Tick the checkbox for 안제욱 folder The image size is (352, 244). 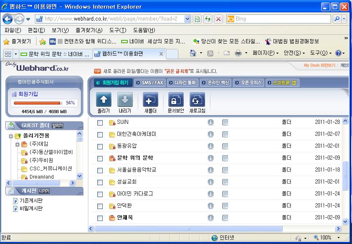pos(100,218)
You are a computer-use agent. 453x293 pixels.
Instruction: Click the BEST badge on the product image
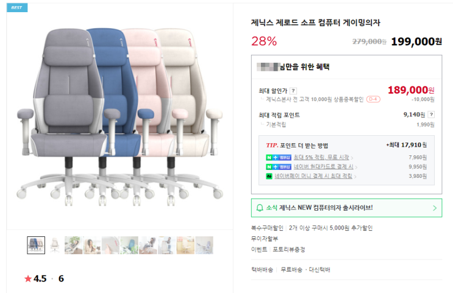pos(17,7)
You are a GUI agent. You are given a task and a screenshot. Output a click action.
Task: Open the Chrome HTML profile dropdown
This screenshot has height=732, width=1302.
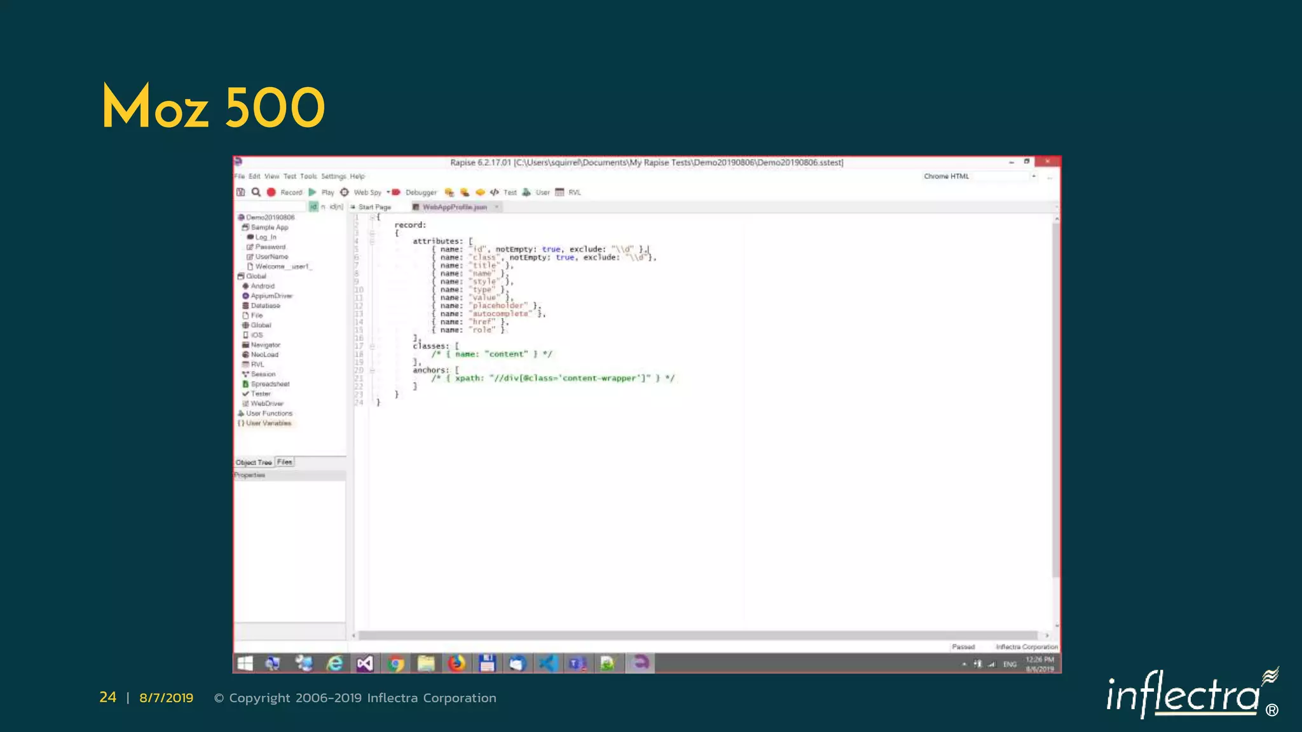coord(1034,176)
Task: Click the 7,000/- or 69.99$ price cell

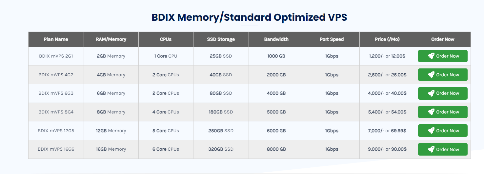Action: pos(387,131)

####

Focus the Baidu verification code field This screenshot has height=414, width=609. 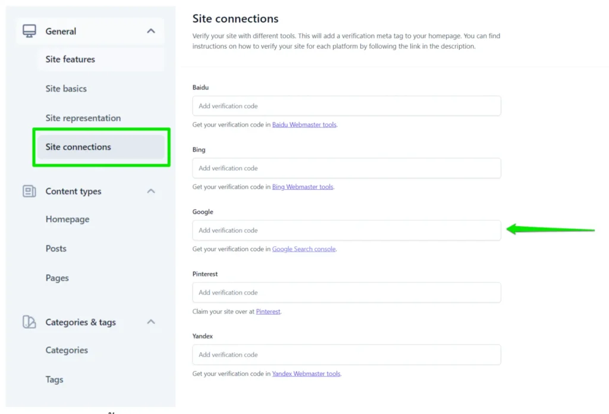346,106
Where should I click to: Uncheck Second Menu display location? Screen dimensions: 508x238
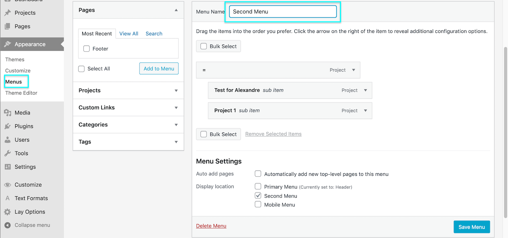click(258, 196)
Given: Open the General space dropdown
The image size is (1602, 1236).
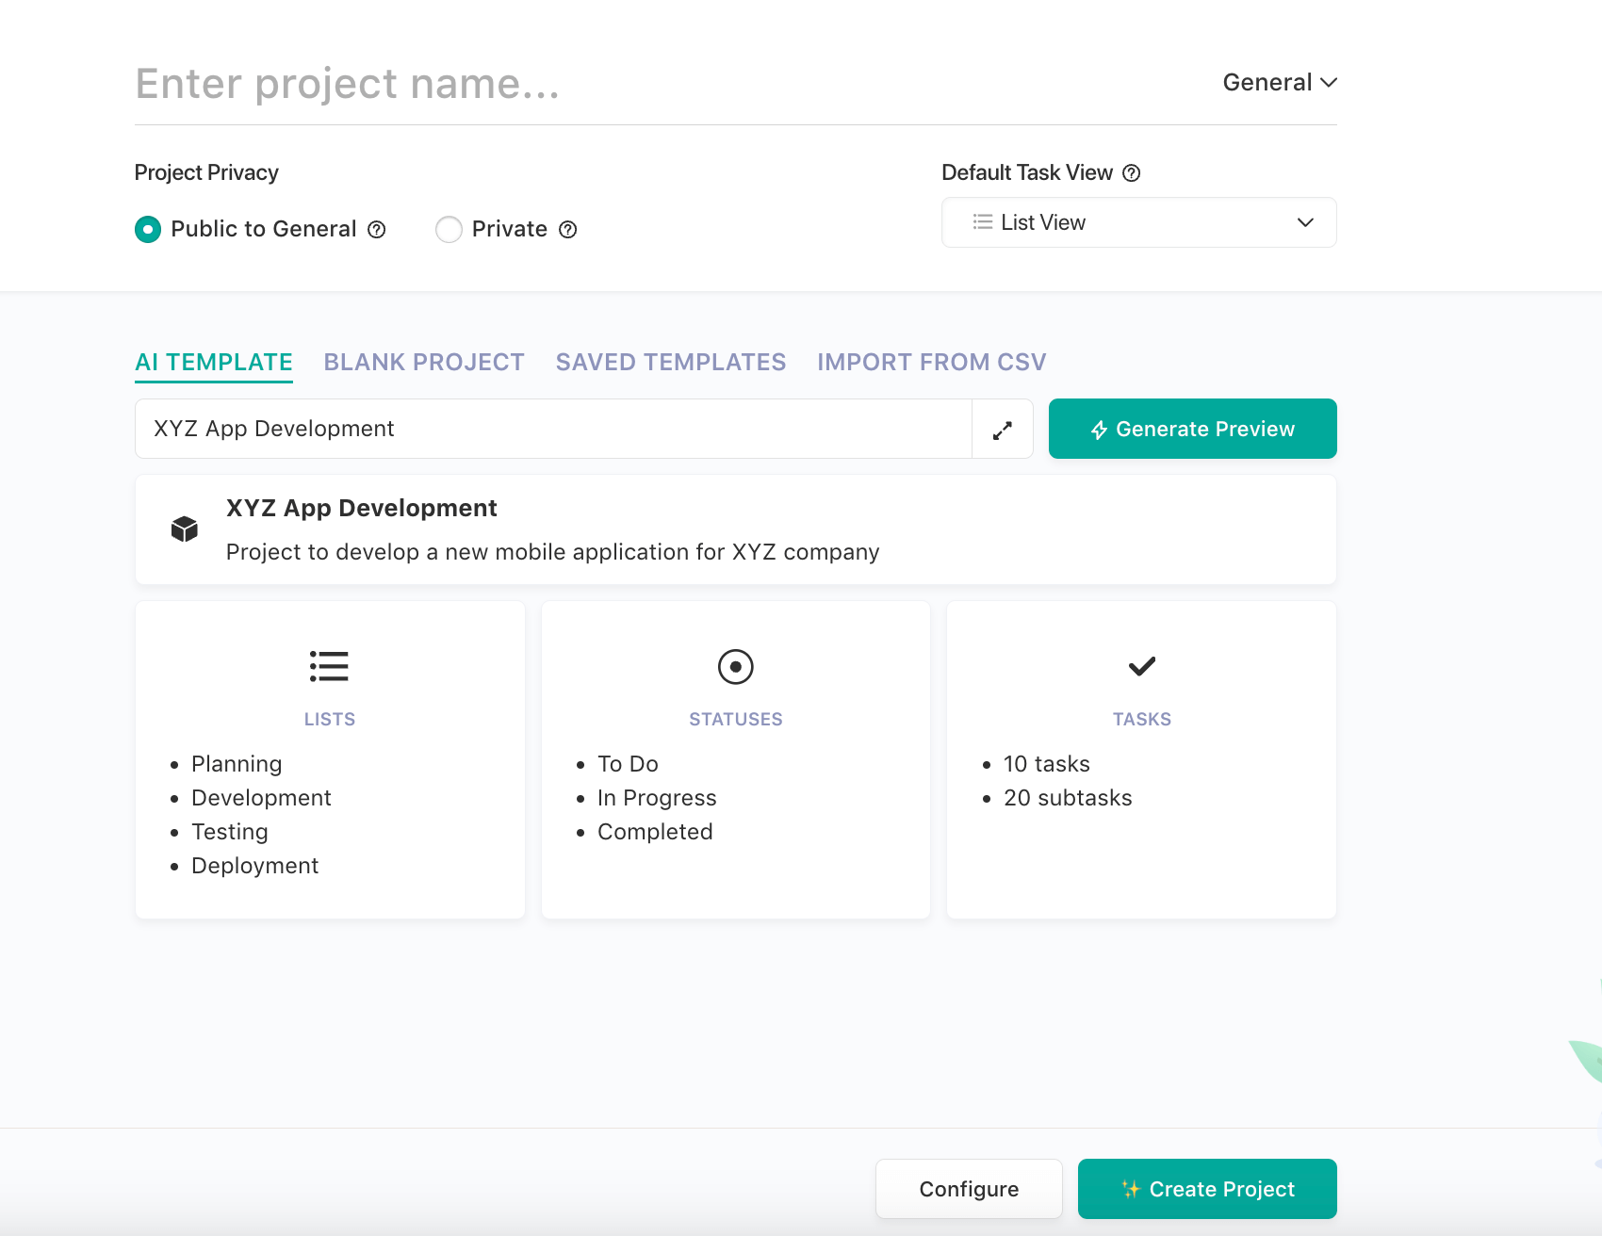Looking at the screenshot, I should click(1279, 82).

####

Reproduce the stretch from "You are a computer-use agent. 453x293 pixels." through "Action: pos(387,131)" with "dropdown" renamed to "menu" and everything else unchanged. Leave the pictures out.

You are a computer-use agent. 453x293 pixels.
Instruction: Click the BEST badge on the product image
pos(17,7)
You are a GUI agent. You are given a task and a screenshot. Output a click action.
Task: Open the Chrome HTML profile menu
This screenshot has height=732, width=1302.
coord(1034,176)
Task: Click the 7,000/- or 69.99$ price cell

Action: pos(387,131)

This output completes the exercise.